Je pars d’ici samedi matin. Aujourd’hui je reçois. J’attends à dîner Laporte, Lapierre et Fortin. Ta tante Achille a pris en journée Alphonse, le vieux bonhomme de Canteleu, si bien qu’Émile a fait venir de Rouen un de ses amis pour servir à table. Ne trouves-tu pas superbe d’aller à Canteleu chercher des gens de journées ? Quel singulier besoin d’imitation ! Il y a là un point psychologique très drôle et très profond. À propos de serviteurs, je suis très content du jardinier ; lui et sa femme ont l’air de bonnes gens.

Voilà quinze jours que je n’arrête pas de lire de la médecine. Ce qui redouble mon mépris pour les médecins ! Encore quatre ou cinq mois et je saurai quelque chose.

J’ai vu quelqu’un que la peur de la misère tourmente plus que moi : c’est le petit Baudry.
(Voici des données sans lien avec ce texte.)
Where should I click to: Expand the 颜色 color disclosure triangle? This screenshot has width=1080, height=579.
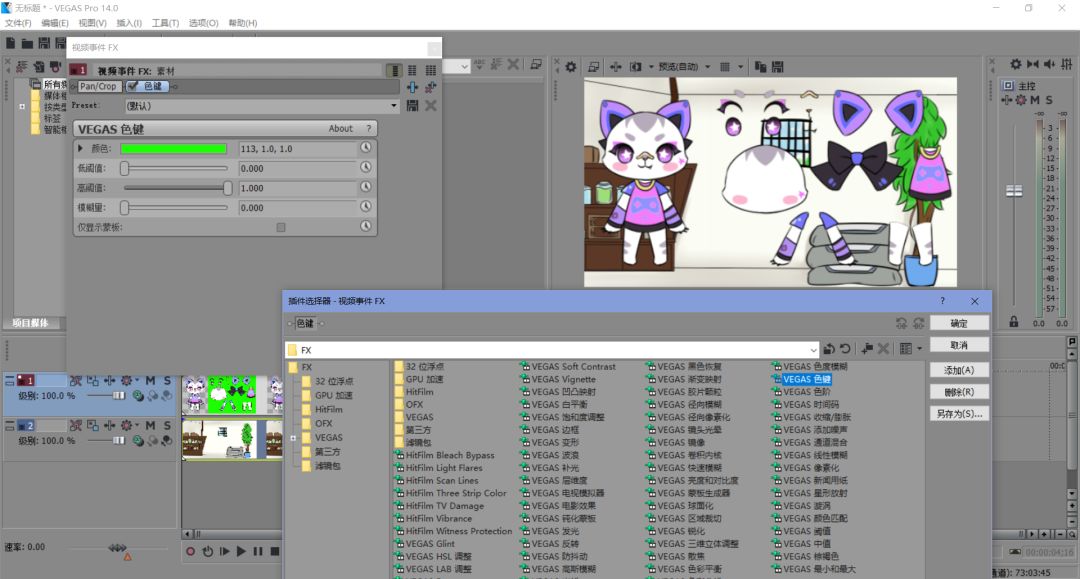[x=81, y=149]
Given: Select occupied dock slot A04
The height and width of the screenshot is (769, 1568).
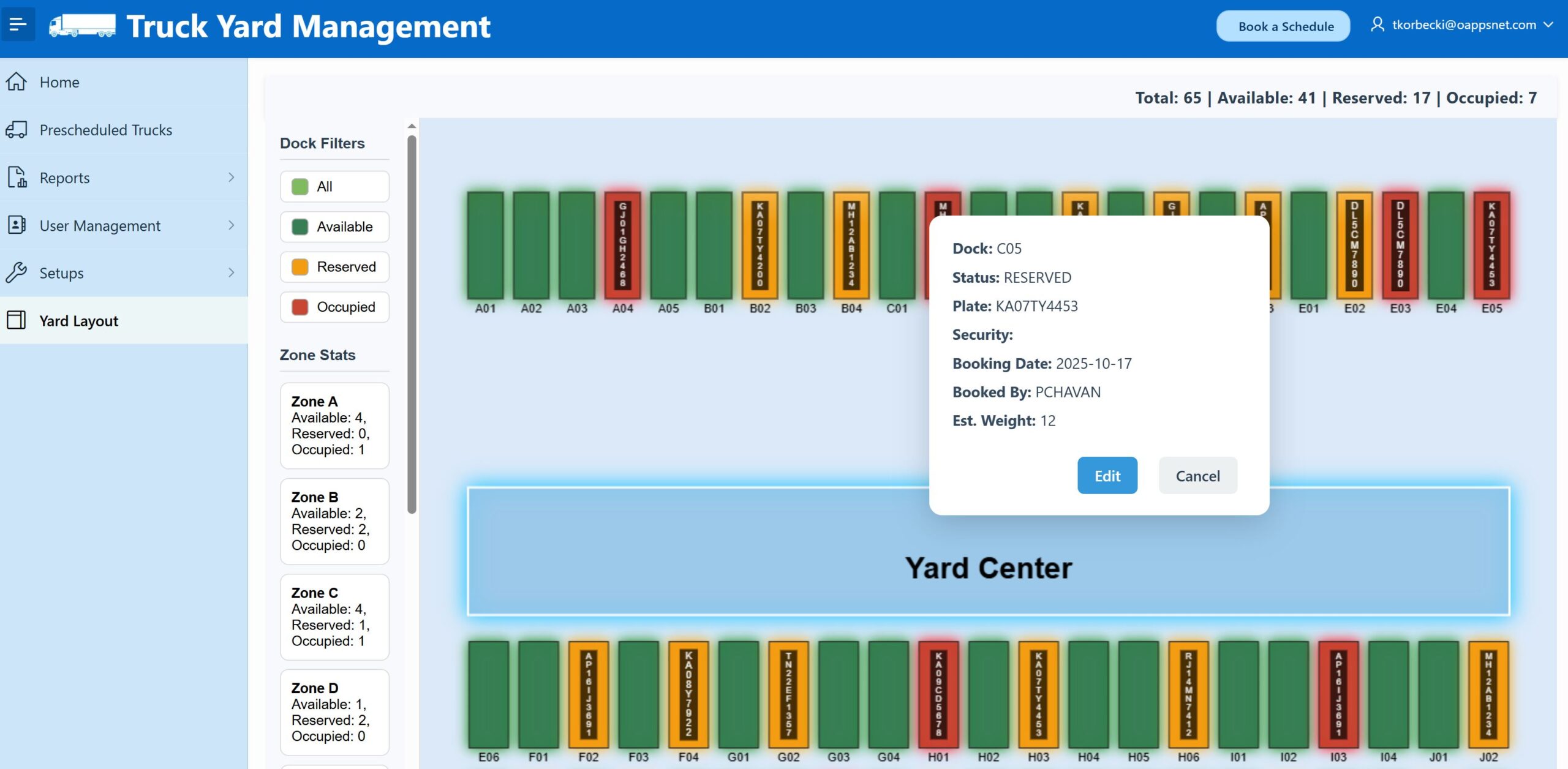Looking at the screenshot, I should tap(622, 245).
Son frère n’avait pas exagéré en me disant que cette manie-là tournait à la démence. Il cherche Raoul-Duval pour lui vendre ses collections, afin de se faire de l’argent ! Ses collections ! Il m’a parlé de la lettre que tu lui as écrite de Luchon avec des larmes d’attendrissement.

Comme je pense à toi et comme je te regrette quand je me promène solitairement dans le jardin !

Ta vieille Nounou.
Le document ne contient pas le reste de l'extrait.